Our last midwife appointment was on Tuesday, Oct. 12 – 40 weeks pregnant. M wasn’t able to make it as he was trying to finish work in anticipation of baby’s imminent arrival, so I walked there on my own. It was good to have the chance to talk through my lingering anxiety over birth with our wonderful midwife – namely, that I would have to give up a lot of who I am in being a mother. Talking it through helped me let it go, and also affirmed for me that I didn’t want to stall my labour or stand in the way of this baby’s birth through my own selfish hesitation. I sent the baby lots of message for the rest of the day that I loved him/her, wanted him/her, and that we were ready for arrival. I told baby that this was going to be the biggest adventure so far in his/her life, and I wanted him/her to come whenever s/he was ready. Come now!
I stopped at the Med Market on the way home for some olives and a few treats, and was excited to tell people who asked that yes, I was due any day now.

Throughout the night I had the same type of crampy contractions I’d had off and on over the last week. Come Wednesday, however, they continued through the day. I got a few chores done in the morning, then decided to tackle one of my writing projects from the “must do before birth” list. I should note that it had been over a year since I’d worked on this – just prior to beginning my job at the university.
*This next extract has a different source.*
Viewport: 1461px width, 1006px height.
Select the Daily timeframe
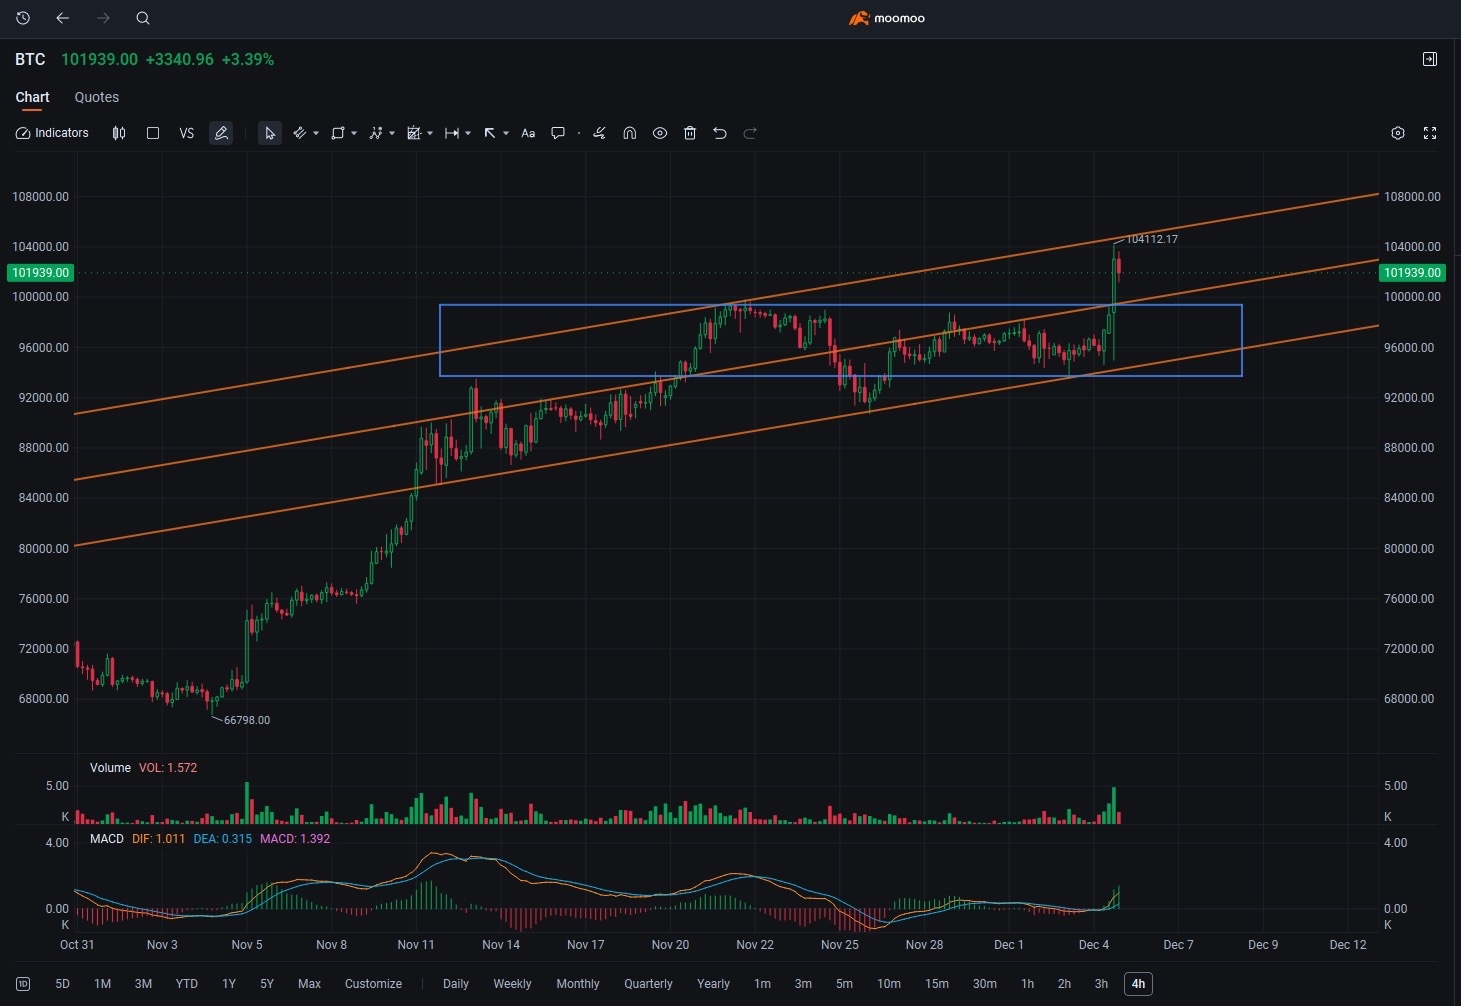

I spent 4 hours working on it, then sent it off to friends for feedback. Finishing it was a weight off my mind and spirit. It affirmed to me that I could both write and be a mother, even while allowing me to let go of the writing part for the first while with baby, knowing baby as my main priority.

I consciously decided not to time the cramping throughout the day. I’d read too much about women who work themselves up well in advance of active labour, and then are too tired once labour arrives. So I just wiggled my hips and breathed through them when they came. My sister and I video chatted at around noon, and she laughingly noted that they were coming quite frequently – several times in our 20 minute conversation. I laughed too, knowing baby was coming, but staying calm.

After finishing the paper, I decided to walk to the library to enjoy the sun, have some free time outdoors on my potentially last child-free day, and stock up on books to read while breastfeeding. It was a lovely walk, and a lovely feeling of freedom and anticipation. I had finished and put to rest my writing for the time; the house was ready; I was ready; baby would be arriving soon.

Back home I thought about napping but it didn’t happen. M & I decided to go out for dinner, and invited our doula and her partner and daughter. We walked to a great Indian restaurant and ate our fill. Throughout the dinner it was becoming noticeable that I was definitely heading in the baby direction. I had to get up periodically to move and breathe through the waves in my uterus. Our doula T offered to come right back to the house but we wanted to watch how things progressed before she came over. Back at the house, M & I finished preparations (food out, things away) and let the midwife know that things were heading towards birth. I tried to nap around 8:30 or 9, but the waves kept me popping out of bed every 5 – 20 minutes and I gave up. I tried using hip movements, walking, breathing and vocalizing to keep them comfortable, and these all helped.

The big thing I focused on, though, was positive visualizations. With every wave, I pictured my cervix relaxing and being pulled open. I affirmed openness and positivity, and visualized a rose opening as a metaphor for my body. I used my hands to illustrate to myself how I was opening up for baby. And my vocalizations continued.

By 10, we called the doula to come over; by 11 our midwife was on the way.